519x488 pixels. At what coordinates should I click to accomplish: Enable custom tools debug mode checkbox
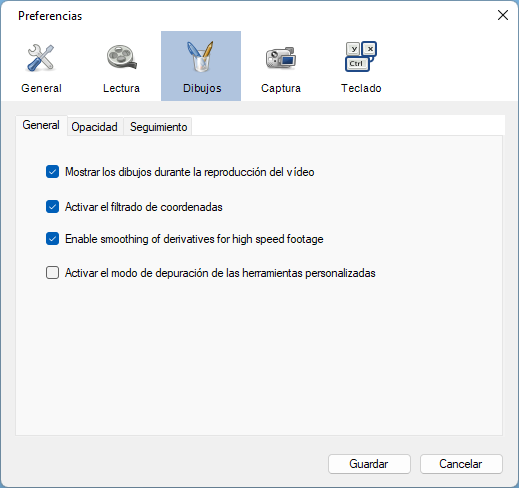52,273
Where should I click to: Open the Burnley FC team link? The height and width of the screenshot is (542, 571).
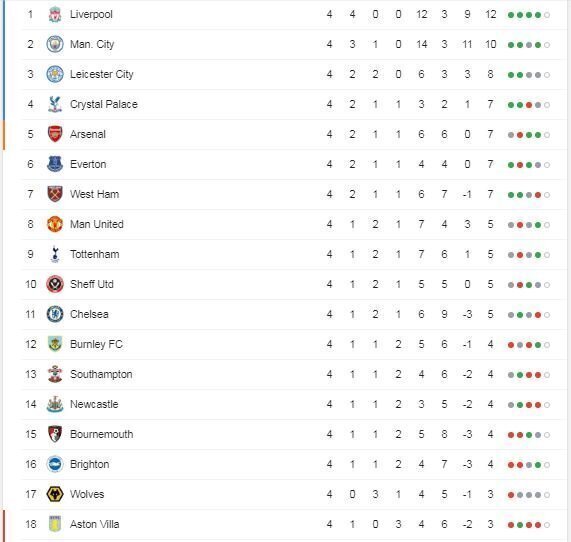(x=96, y=344)
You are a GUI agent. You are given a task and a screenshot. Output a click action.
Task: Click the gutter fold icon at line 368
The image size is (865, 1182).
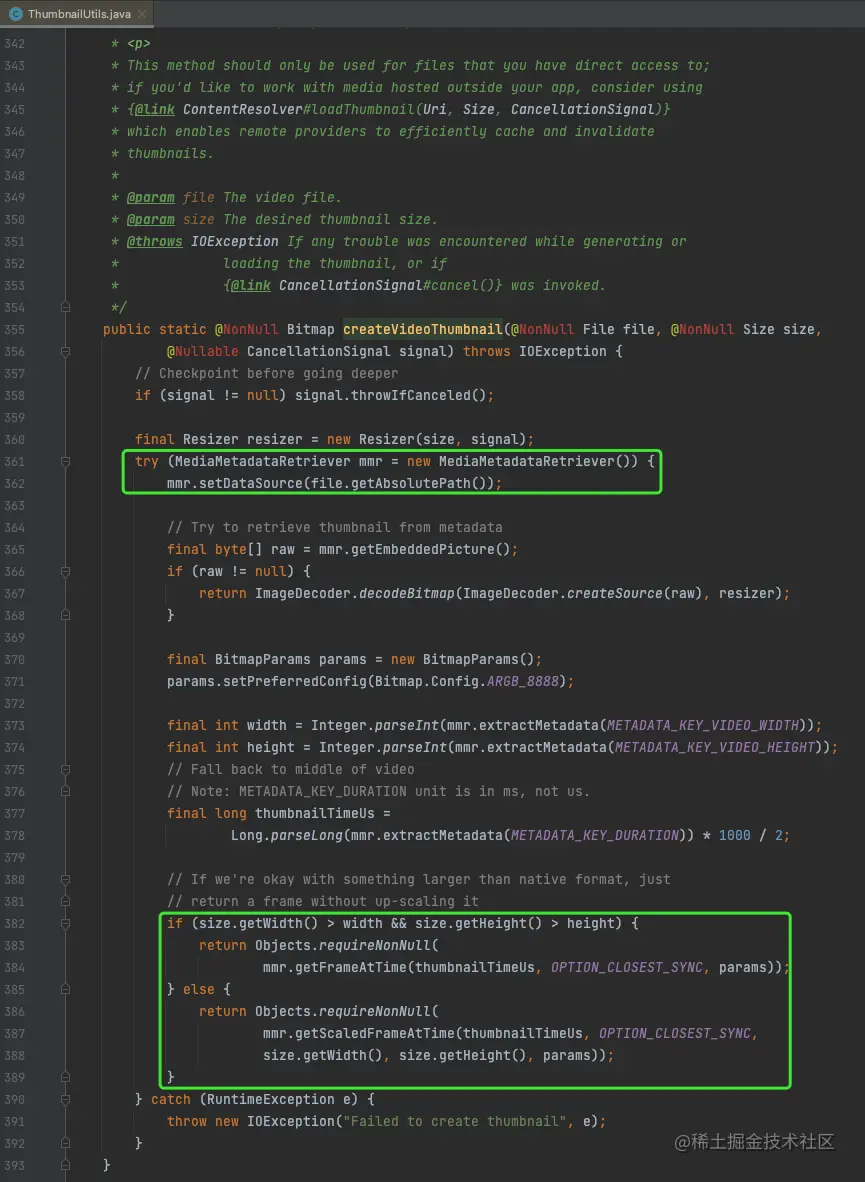point(65,615)
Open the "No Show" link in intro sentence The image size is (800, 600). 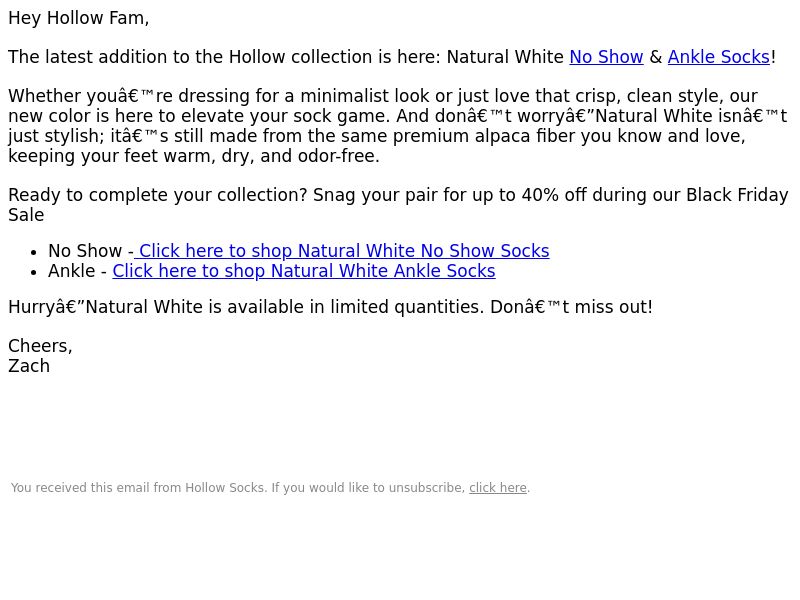tap(606, 57)
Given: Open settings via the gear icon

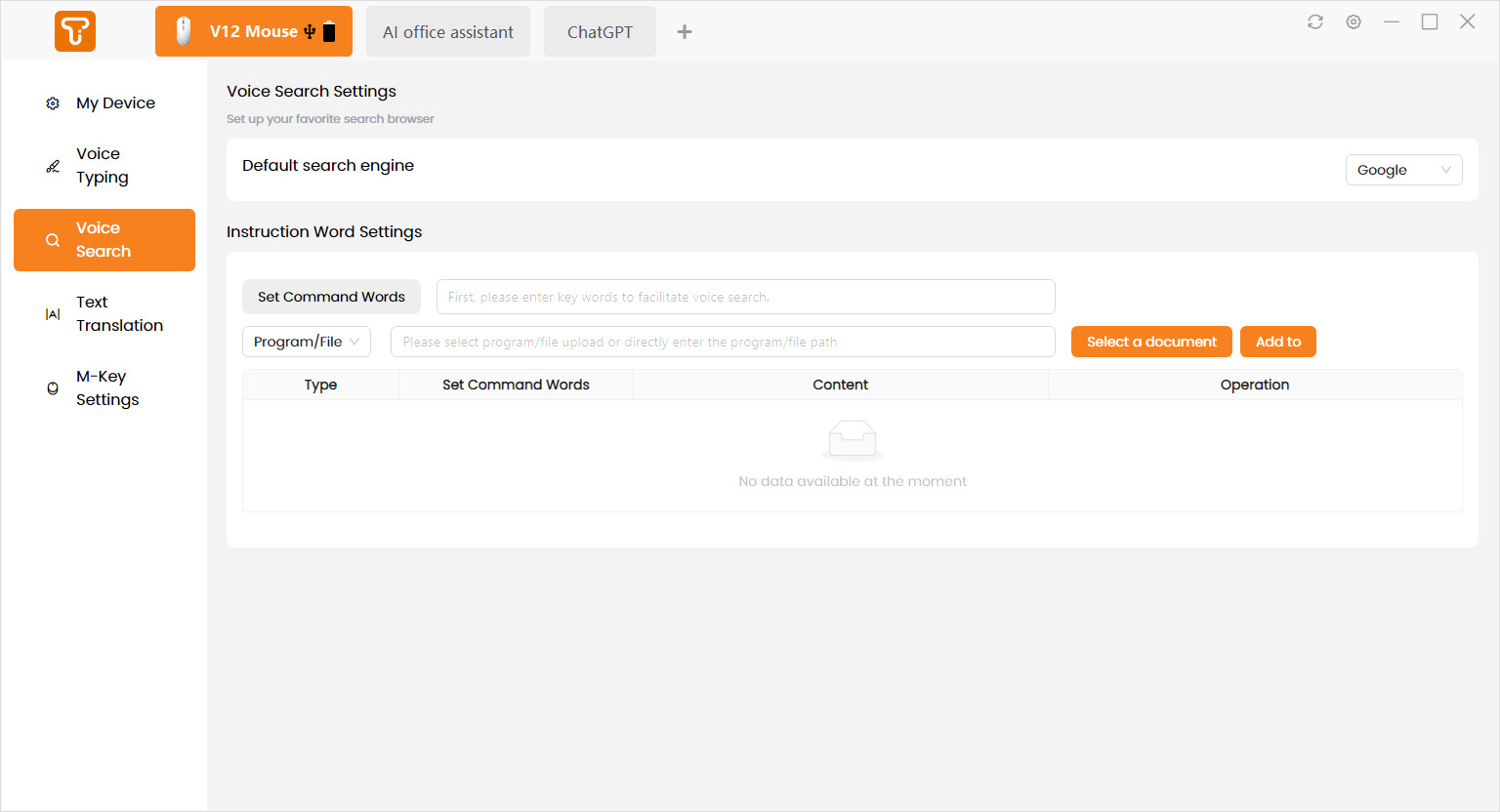Looking at the screenshot, I should coord(1354,21).
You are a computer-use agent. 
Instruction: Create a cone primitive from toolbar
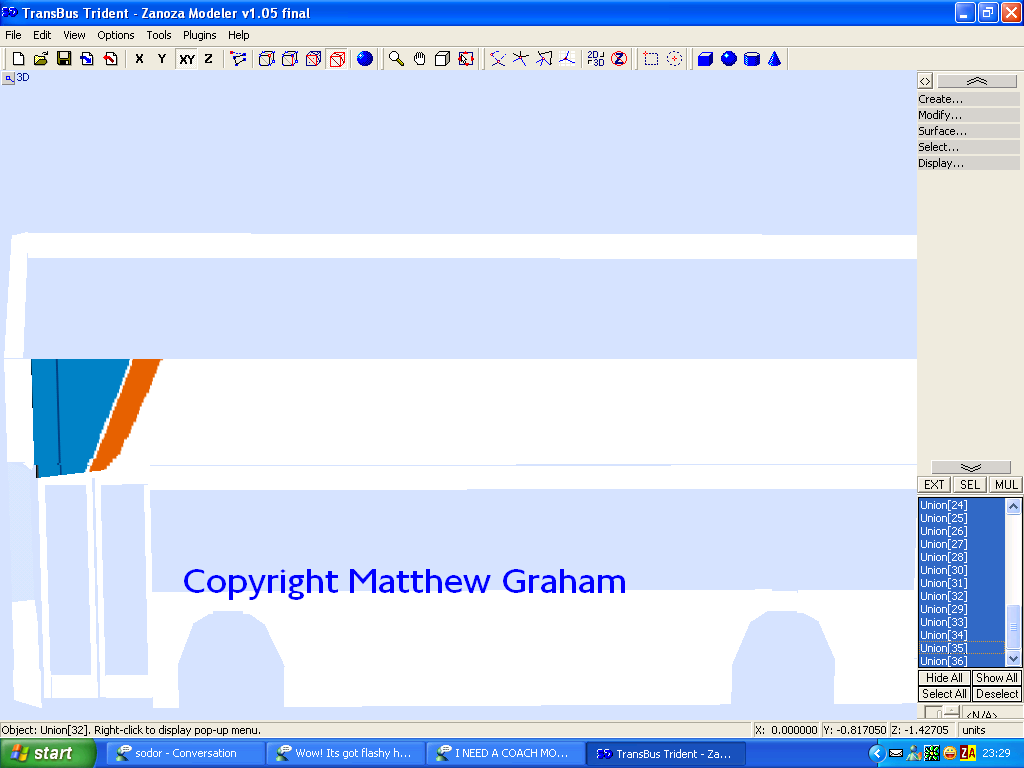pyautogui.click(x=774, y=59)
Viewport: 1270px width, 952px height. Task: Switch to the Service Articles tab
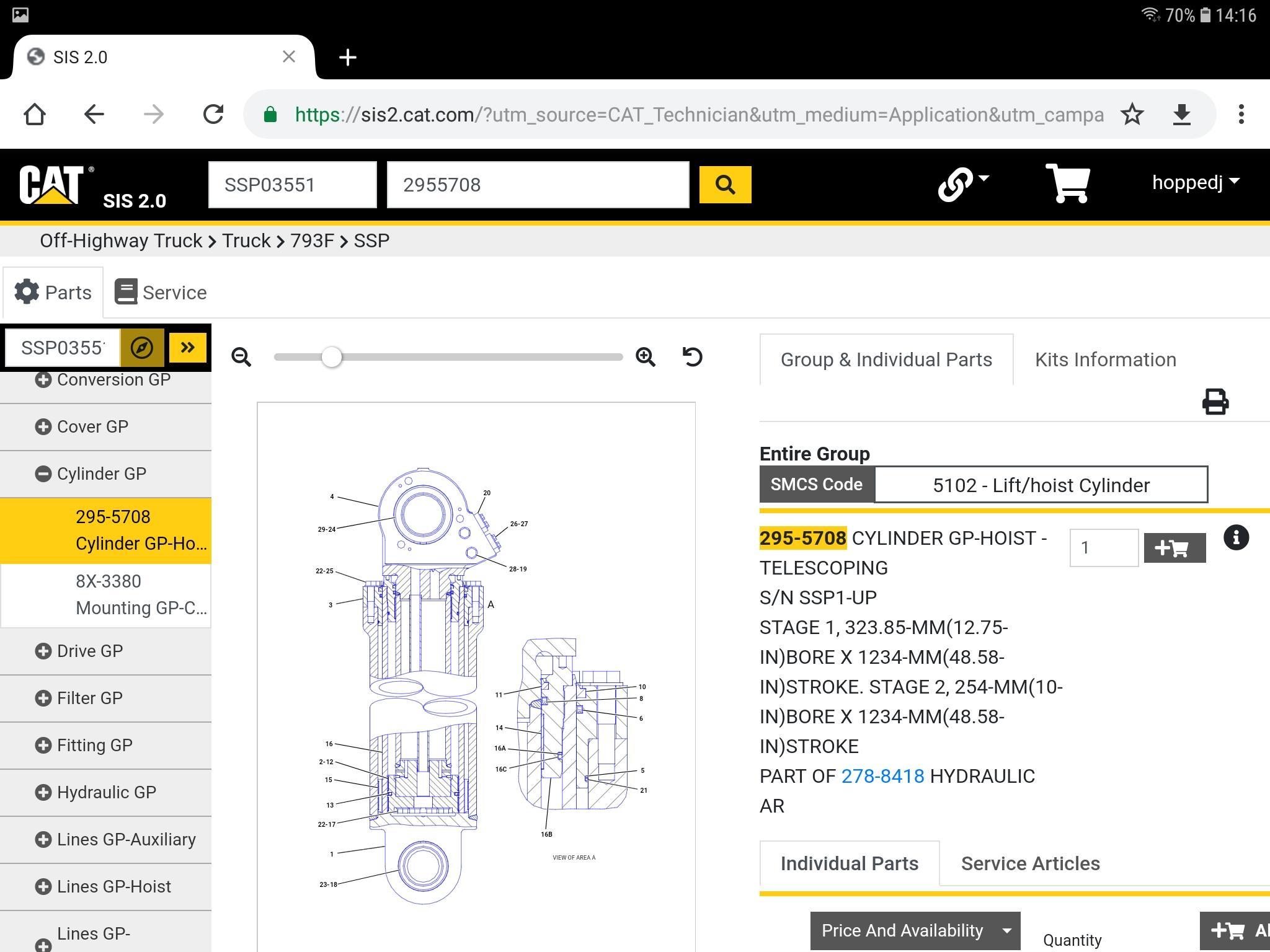click(x=1030, y=863)
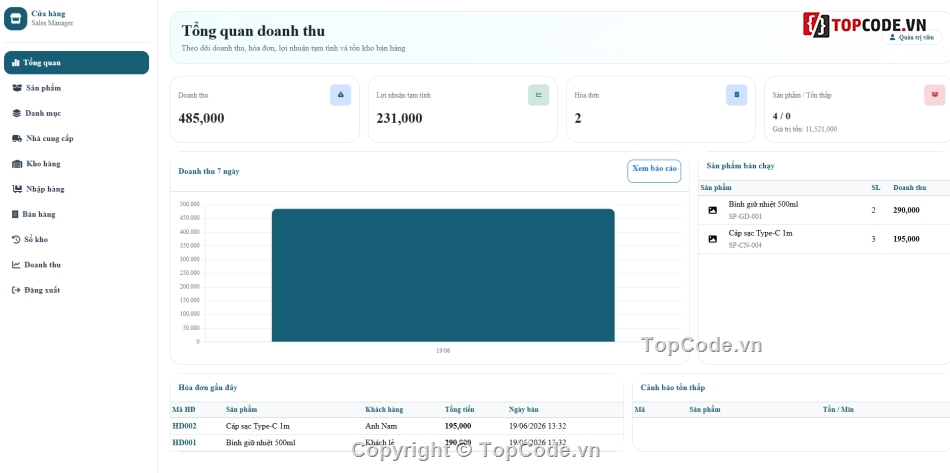This screenshot has height=473, width=950.
Task: Click the Lợi nhuận tạm tính chart icon
Action: point(539,95)
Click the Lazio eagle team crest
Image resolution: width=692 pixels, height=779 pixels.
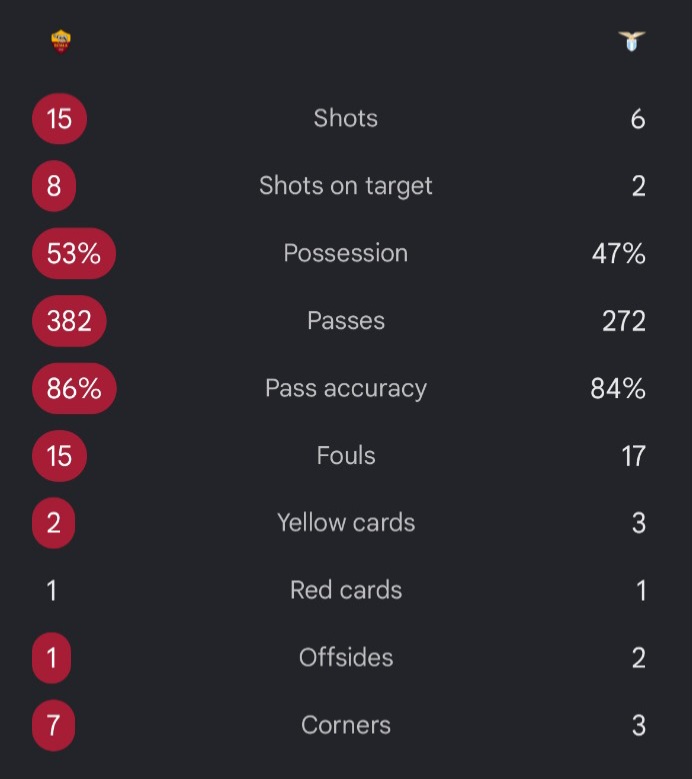click(x=631, y=41)
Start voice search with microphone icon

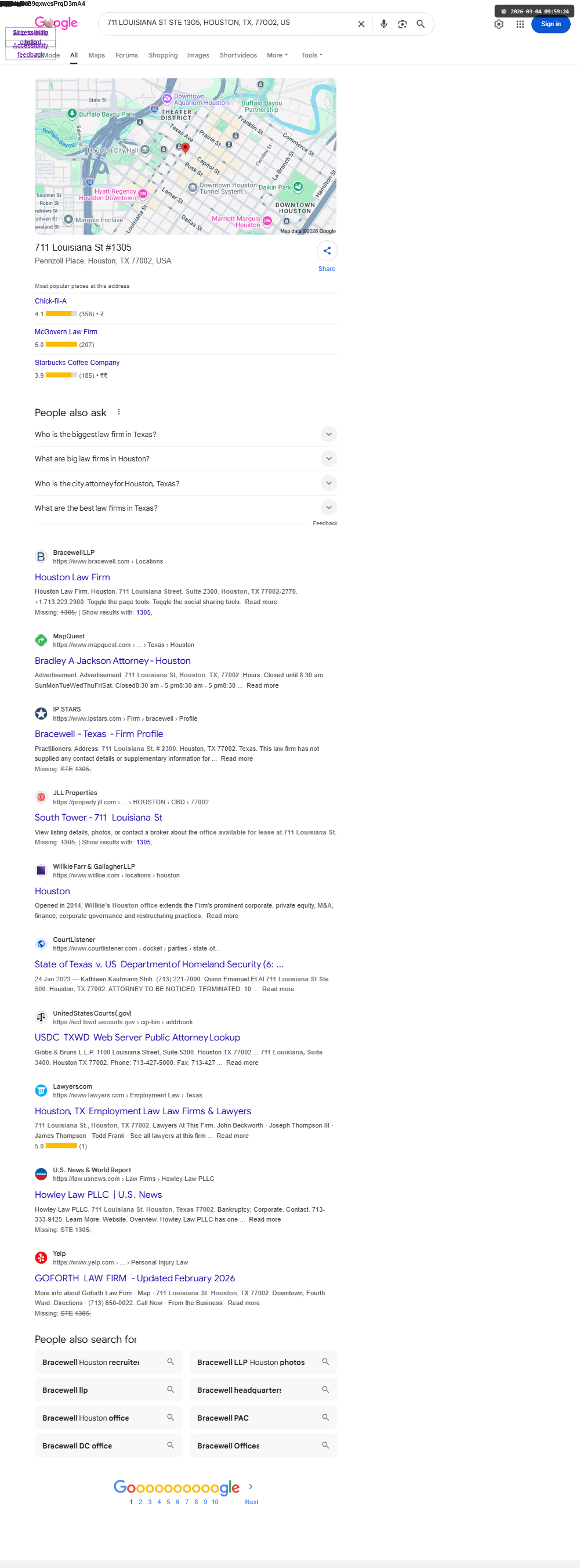click(388, 24)
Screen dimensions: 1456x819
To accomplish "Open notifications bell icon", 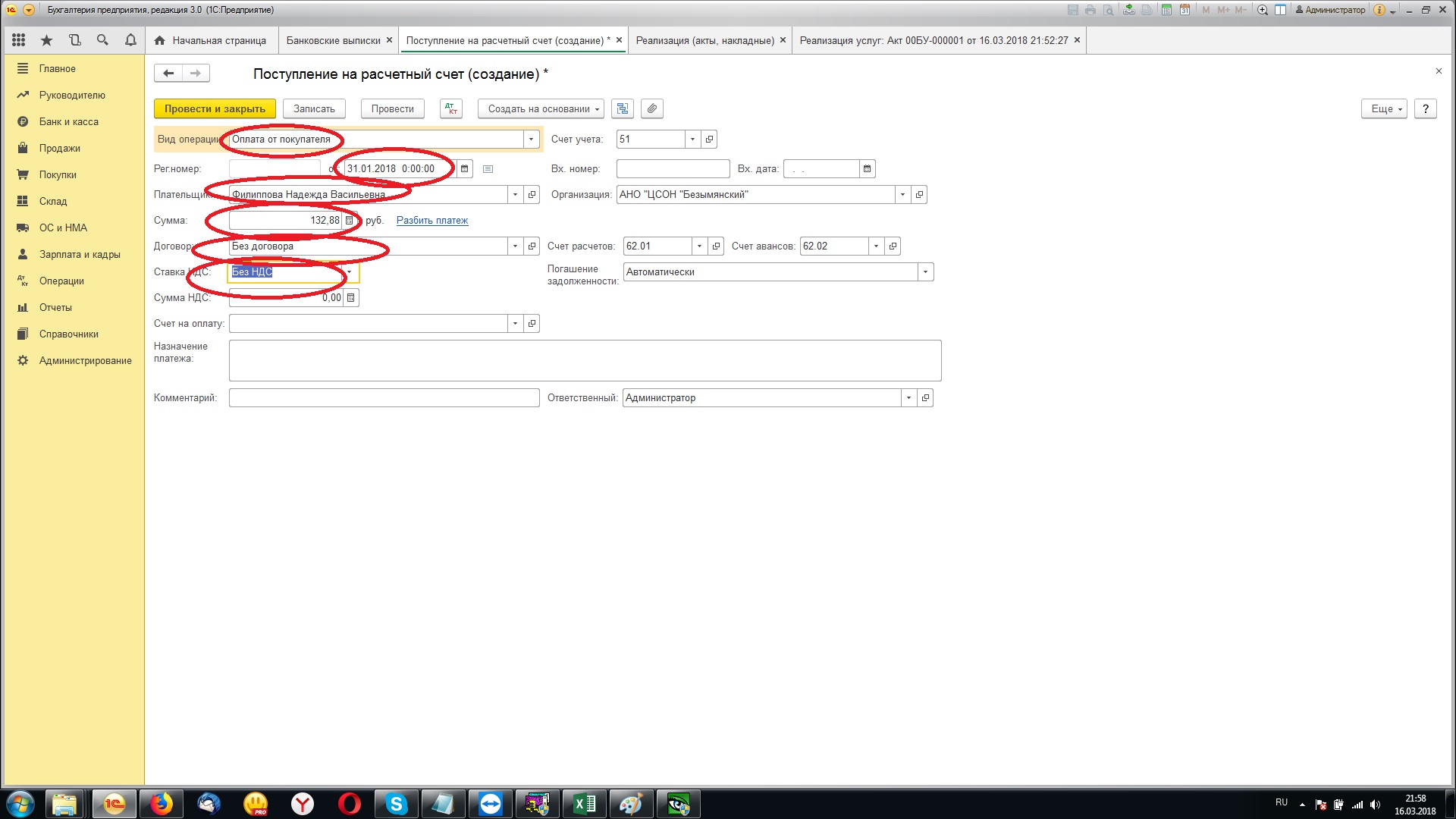I will (x=130, y=40).
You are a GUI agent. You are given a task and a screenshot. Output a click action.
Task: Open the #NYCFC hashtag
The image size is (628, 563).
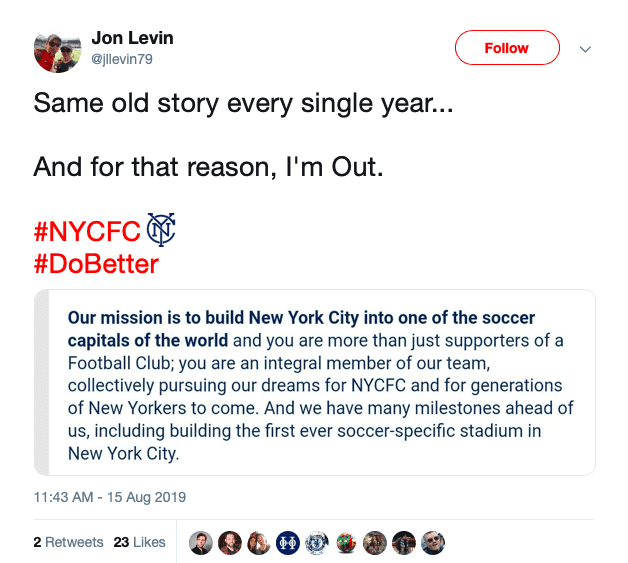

**WHAT IS NEEDED:** Return unchanged the lines from the line with "Where should I" to the line with "(x=96, y=344)", both included, and leave the pictures out of your answer.

**REPLY:**
Where should I click to: Open the Burnley FC team link? The height and width of the screenshot is (542, 571).
(x=96, y=344)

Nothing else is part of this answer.